Q: When you say "organic," what standard are you referrring to?
A: This is a very good question, becuase there are many different sets of organic standards throughout the world. Our guidelines for "organic" are those spelled out by the USDA National Organic Program, a national, enforcable set of laws governing organic products in the United States. Basically these standards state that food items labelled organic must be grown without synthetic chemical pesticides, herbacides, or fertilizer, in soil that has been free from such chemicals for at least 3 years. In addition, no other toxic substances may be used as fertilizer such as sewage sludge or radioactive waste, and no chemicals may be used in the processing of organic ingredients, or used near the storage area (insect killers, rat poison, chemical cleaners, and the like). Also, no Genectically Modified Organisms (GMO's) are allowed. Seven Bridges is certified organic by California Certified Organic Farmers as a handler and retailer of organic products, which means we are required to adhere to these standards (and be able to verify that our suppliers adhere to the same standards) in order to sell products labelled as organic.
Q: What is the best way to sanitize my equipment and still "brew organic"?
A: We sell two different sanitizers, an acid based santizer(Star San) and an iodine sanitizer(Iodophor). Both are high dilution, no rinse sanitizers and when used correctly will not leave any trace of smell or flavor in the finished product. We prefer 5 Star's Star Sanitizer mostly because the natural color of iodine leaves all your equipment (and possibly your hands, clothes and kitchen) with a yellow tinge.
Q. I am concerned about GMO's (Genetically Modified Organisms). How can I be sure that my brewing ingredients do not contain any?
A: The only way to be absolutely certain that your ingredients do not contain GMO's is to use organic ingredients. By current laws regulating organic farming, organic ingredients cannot contain any genetically modified organisms. Thus far, brewing yeast for home brewing has not been subjected to genetic manipulation and there is no organic yeast available at this time.
Q: Is homebrewing safer for the environment, compared to the industrial brewers?
A: If you brew with environmentally safe cleaners and sanitizers and practice water conservation, brewing your own beer at home is safer for the environment than industrial brewing. In addition to saving water and reducing pollution, energy is saved as the finished beer will not be trucked long distances, and the bottles used are usually reused from previous batches.
Q: Do you have any information about the nutritional aspects of organic beer, such as the vitamins contained/retained?
A: Organic unfiltered beer is high in B Vitamins, carbohydrates, magnesium and potassium. If consumed in moderation, beer has been shown to reduce the risk of heart diasease.
Q: Any idea why some bottles of beer might be flat while others in the same batch are perfect?
A: This is usually caused by insufficient mixing of the bottling sugar with beer at bottling time. When adding the bottling sugar, be sure to mix it thoroughly, but gently, so that excess air is not mixed into the beer. If it is a strong beer or a batch that sat around for a while before bottling, this could be the result of dead yeast. Another possible cause is too much residual sanitizer in some of the bottles but not others. Make sure your sanitizer is mixed to the recommended strength and well drained if using Iodophor.

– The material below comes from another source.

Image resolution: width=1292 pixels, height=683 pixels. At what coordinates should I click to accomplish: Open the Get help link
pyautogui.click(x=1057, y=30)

Q: A friend of mine just gave me two beer kits he has had in his basement for almost a year now. I intend to replace the liquid yeast but is the rest of the kit fresh enough to make a good batch?

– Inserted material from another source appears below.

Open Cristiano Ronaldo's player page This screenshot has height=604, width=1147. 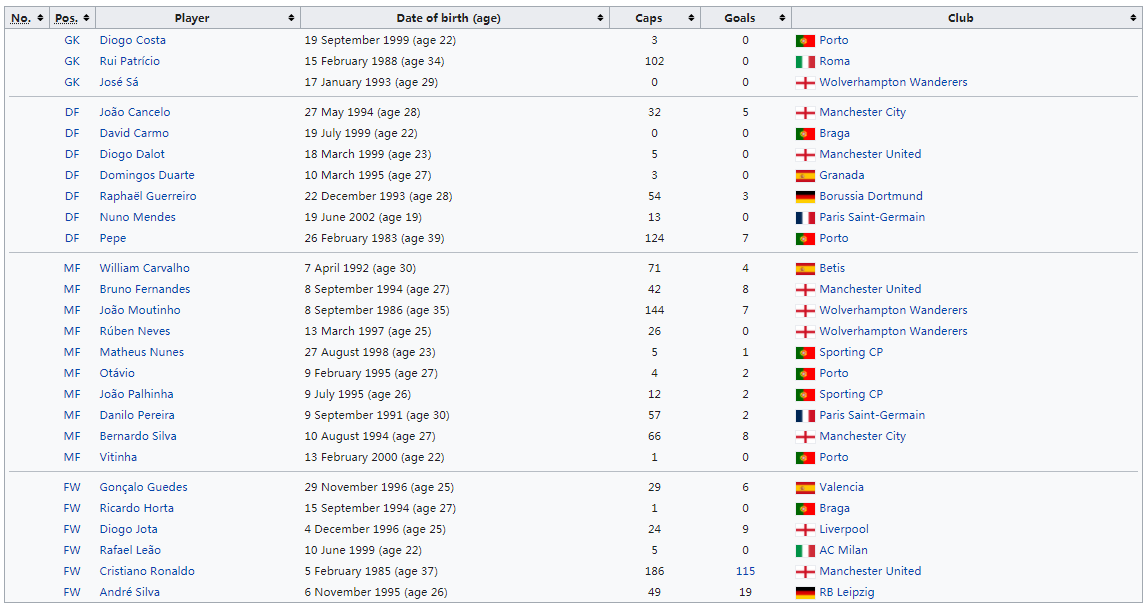coord(147,571)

A: In addition to replacing the yeast, you should also replace the aroma hops if they were not refrigerated. and if the kit came with cracked grains, replace these also. The extract should be OK if it was stored at relatively cool temperatures in an air tight container, but you may want to check the extract also. If it smells like beer, it has started to ferment so you should replace it. If it has mold on the surface, it may still be OK to use, as the mold cannot grow below the surface.